Пшеницын обвел глазами присутствующих и остановился на Мокине.
– Мне кажется, вы здесь самый здравомыслящий человек. Объясните, что происходит.
– Людмила Ивановна почему-то решила, что Кораблев и есть тот самый убийца, которого вы ищете. И накрутила всех остальных.
– Накрутила? Следите за языком! – возмутилась Пергамент.
– Понятно, – сказал Пшеницын и протянул руку. – Дайте ключ.
Ольга Николаевна положила ключ в протянутую ладонь. Пшеницын отпер решетку и распахнул дверь.
– Выходите, – сказал он Кораблеву. Кораблев вышел.
– Что вы делаете? – холодно спросила Людмила Ивановна.
– Выпускаю на волю человека, свободу которого вы незаконно ограничивали, – объяснил Пшеницын.
– Это самоуправство.
– А то, что вы здесь устроили, – это беспредел. – Пшеницын посмотрел прямо в глаза Людмиле Ивановне. – И вы за это ответите. Это я вам обещаю. Я вам устрою столько неприятностей, сколько смогу для вас устроить. Вплоть до уголовного дела.
Людмила Ивановна развернулась и вышла из кабинета.
– Лихо вы ее, – сказал Кораблев.
– Она вам этого не простит, – сказал Мокин.
– Она просто вздорная баба, которая непонятно почему здесь у вас главная. Идите работайте, а нам нужно поговорить.
Пшеницын кивнул на Кораблева.
Учителя потянулись к выходу. Мокин немного замялся у двери. Пшеницын вопросительно посмотрел на него.
– А вы чего ждете?
– Это вообще-то мой кабинет, – сказал Мокин.
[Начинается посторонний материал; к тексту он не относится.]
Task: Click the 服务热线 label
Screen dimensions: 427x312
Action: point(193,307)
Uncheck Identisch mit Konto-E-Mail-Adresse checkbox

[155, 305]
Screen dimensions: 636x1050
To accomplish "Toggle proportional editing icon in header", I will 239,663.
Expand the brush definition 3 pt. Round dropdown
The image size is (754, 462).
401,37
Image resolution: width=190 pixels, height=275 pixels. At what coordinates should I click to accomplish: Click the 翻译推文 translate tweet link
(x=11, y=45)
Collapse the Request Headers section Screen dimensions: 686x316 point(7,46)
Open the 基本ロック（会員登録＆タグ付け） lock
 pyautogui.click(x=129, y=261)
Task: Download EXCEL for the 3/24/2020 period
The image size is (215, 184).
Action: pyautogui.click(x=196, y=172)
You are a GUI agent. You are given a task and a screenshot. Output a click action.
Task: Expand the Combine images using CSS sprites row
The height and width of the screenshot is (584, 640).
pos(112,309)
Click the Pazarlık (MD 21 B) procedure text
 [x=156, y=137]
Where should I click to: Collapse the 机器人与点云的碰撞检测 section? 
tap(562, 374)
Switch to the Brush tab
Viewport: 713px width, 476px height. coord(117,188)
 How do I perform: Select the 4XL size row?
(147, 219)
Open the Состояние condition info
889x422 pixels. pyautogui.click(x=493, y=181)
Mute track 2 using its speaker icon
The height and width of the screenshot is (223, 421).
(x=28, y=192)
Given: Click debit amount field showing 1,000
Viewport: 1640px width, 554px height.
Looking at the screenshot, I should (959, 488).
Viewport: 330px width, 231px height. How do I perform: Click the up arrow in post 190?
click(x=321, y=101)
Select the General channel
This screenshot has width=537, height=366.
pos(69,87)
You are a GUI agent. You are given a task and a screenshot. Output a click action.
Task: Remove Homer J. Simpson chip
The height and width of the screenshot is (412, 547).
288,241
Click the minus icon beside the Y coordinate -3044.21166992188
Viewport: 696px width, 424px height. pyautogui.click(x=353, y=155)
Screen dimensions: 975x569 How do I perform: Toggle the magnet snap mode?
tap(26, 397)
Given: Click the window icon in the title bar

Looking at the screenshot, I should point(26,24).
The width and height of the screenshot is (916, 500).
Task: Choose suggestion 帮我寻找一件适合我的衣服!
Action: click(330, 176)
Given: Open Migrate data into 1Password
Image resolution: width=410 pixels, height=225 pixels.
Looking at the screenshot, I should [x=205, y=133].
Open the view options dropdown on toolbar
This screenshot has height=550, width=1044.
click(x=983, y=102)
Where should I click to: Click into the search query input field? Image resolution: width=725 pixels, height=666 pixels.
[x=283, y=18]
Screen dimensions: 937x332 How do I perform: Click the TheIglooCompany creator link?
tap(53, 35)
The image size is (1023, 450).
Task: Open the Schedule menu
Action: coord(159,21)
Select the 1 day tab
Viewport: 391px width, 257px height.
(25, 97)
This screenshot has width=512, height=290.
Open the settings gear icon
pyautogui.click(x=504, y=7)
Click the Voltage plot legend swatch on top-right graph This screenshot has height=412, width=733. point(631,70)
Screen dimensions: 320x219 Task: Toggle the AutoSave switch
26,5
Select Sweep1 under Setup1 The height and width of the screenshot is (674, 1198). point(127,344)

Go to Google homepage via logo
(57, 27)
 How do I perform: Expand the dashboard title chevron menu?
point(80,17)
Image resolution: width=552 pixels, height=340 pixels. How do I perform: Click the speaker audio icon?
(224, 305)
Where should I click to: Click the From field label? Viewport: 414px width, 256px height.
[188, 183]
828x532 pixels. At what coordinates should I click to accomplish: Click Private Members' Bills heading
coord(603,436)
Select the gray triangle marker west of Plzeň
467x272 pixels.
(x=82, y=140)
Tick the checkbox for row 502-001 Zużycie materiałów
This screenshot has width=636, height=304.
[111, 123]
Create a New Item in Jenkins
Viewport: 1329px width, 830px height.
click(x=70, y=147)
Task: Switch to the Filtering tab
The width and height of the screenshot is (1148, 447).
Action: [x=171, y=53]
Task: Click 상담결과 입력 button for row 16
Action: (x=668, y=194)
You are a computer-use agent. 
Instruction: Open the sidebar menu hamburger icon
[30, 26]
– Так я сделаю так, чтобы это больше не был ваш кабинет, – ответил Пшеницын сердито.
И Мокин вышел.
Пшеницын посмотрел на Кораблева.
– Вы как?
– Нормально.
– Что они здесь устроили?
– Ничего страшного. Здесь такие истории чуть ли не каждый день.
– Пергамент мутит воду?
– Все хороши. И я тоже.
– А, понятно. Начинается это вечное российское – как только человек попадает в неприятности, он первым делом говорит, что сам виноват. И начинает есть собственный мозг.
– Я слишком много… Хотя не важно.
Помолчали. Пшеницын задумчиво смотрел в окно.
– Что теперь? Вы меня арестуете?
– Что? А, нет, конечно. Вы ведь не убивали Нину Шарову?
– Я? Конечно, нет.
– И вы не знаете, где она?
– Нет, не знаю.
Кораблев заглянул в лицо Пшеницыну. Но тот думал о своем.
– Вы мне верите?
– Насчет чего?
– Что я не…
Пшеницын махнул рукой.
– Забудьте об этом. Что вы можете сказать о Зуеве?
– О ком? – не понял Кораблев.
– О Зуеве. Алеша Зуев. Из десятого, что ли, класса.
Кораблев пожал плечами.
– Обычный мальчик. Средняя успеваемость.